Görev A -
Yapay zeka ve eğitim konulu metinde yapay zekanın öğretmenlere ve öğrencilere sağlayabileceği yararları sıralayın.
Görev B -
Yapay zeka ve eğitim konulu metnin "Yapay zekanın öğretmenlere" sözcüklerini içeren ifadeyle açılıp "becerilerini zayıflatabileceğini gösteriyor." ile kapanan bölümünü kelimesi kelimesine aktarın.

Belge alıntısı -

Yapay zekanın öğretmenlere ders planlamada yardımcı olabileceğini ve öğrencilere daha kişisel geri bildirimler sunabileceğini söyleyen Karis, aynı zamanda bu hızla gelişen teknolojinin ciddi etik soruları da beraberinde getirdiğine dikkat çekti. “Tüm eğitim sistemi muhtemelen baştan sona değişecek. Ama henüz çok erken bir aşamadayız. Nasıl ve ne yöne gideceğini kestirmek zor,” dedi.
Karis, “Sorun teknolojinin kendisinde değil, gelişme hızında. İnsanları endişelendiren de bu hız zaten,” diye ekledi.
Yapay zekaya güven ve eleştirel düşünme
Yapay zeka ile ilgili endişelerden biri, sistemlerin gerçek dışı bilgiler üretmesi, yani “halüsinasyon” yaratması. Ayrıca bazı araştırmalar sohbet botlarının insanların eleştirel düşünme becerilerini zayıflatabileceğini gösteriyor.
“Bu her teknoloji için geçerli. Artık kitap okumazsanız ve sadece bu botları kullanırsanız, tabii ki aptallaşırsınız. Ama bu yüzden insanlara bu araçları akıllıca kullanmayı öğretmeliyiz,” dedi Karis.
“Öğrenciler ChatGPT’yi yalnızca kopyalayıp yapıştırmak için değil, gerçekten nasıl kullanacaklarını biliyor.”
Yapay zeka örneğin, birkaç gün devamsızlık yapan öğrencilerin geri kalmamasını sağlayabilir çünkü “Öğretmenlerin buna ayıracak zamanı yok,” diyor Karis. Ancak öğretmenlerin en büyük şikayetlerinden biri, öğrencilerin ödevlerini yapay zekaya yazdırması ve bunu tespit etmenin zor olması.
“Bu sorunla zaten uğraşıyoruz,” diyen Karis, öğretmenlerin ve akademisyenlerin de YZ kullandılarsa bunu açıkça belirtmeleri gerektiğini vurguladı: “Bu bir güven meselesi.”

Veriler -
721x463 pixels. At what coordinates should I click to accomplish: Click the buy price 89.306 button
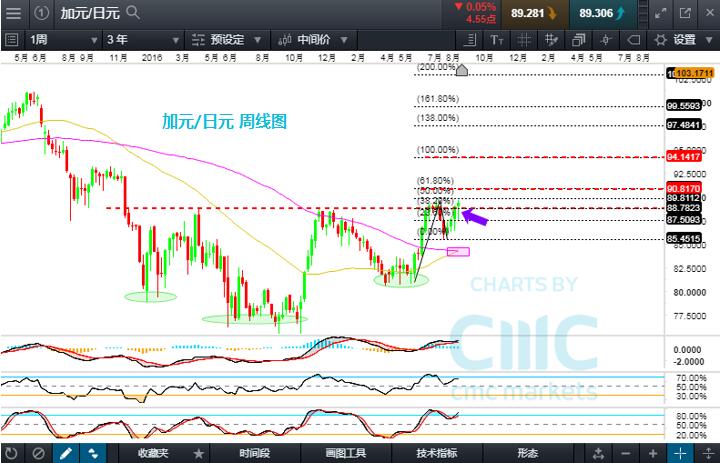[x=604, y=14]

Beklenen yanıt A -
- Öğretmenlere ders planlamada yardımcı olabilir.
- Öğrencilere daha kişisel geri bildirimler sunabilir.
- Birkaç gün devamsızlık yapan öğrencilerin geri kalmamasını sağlayabilir.

Beklenen yanıt B -
Yapay zekanın öğretmenlere ders planlamada yardımcı olabileceğini ve öğrencilere daha kişisel geri bildirimler sunabileceğini söyleyen Karis, aynı zamanda bu hızla gelişen teknolojinin ciddi etik soruları da beraberinde getirdiğine dikkat çekti. “Tüm eğitim sistemi muhtemelen baştan sona değişecek. Ama henüz çok erken bir aşamadayız. Nasıl ve ne yöne gideceğini kestirmek zor,” dedi.
Karis, “Sorun teknolojinin kendisinde değil, gelişme hızında. İnsanları endişelendiren de bu hız zaten,” diye ekledi.
Yapay zekaya güven ve eleştirel düşünme
Yapay zeka ile ilgili endişelerden biri, sistemlerin gerçek dışı bilgiler üretmesi, yani “halüsinasyon” yaratması. Ayrıca bazı araştırmalar sohbet botlarının insanların eleştirel düşünme becerilerini zayıflatabileceğini gösteriyor.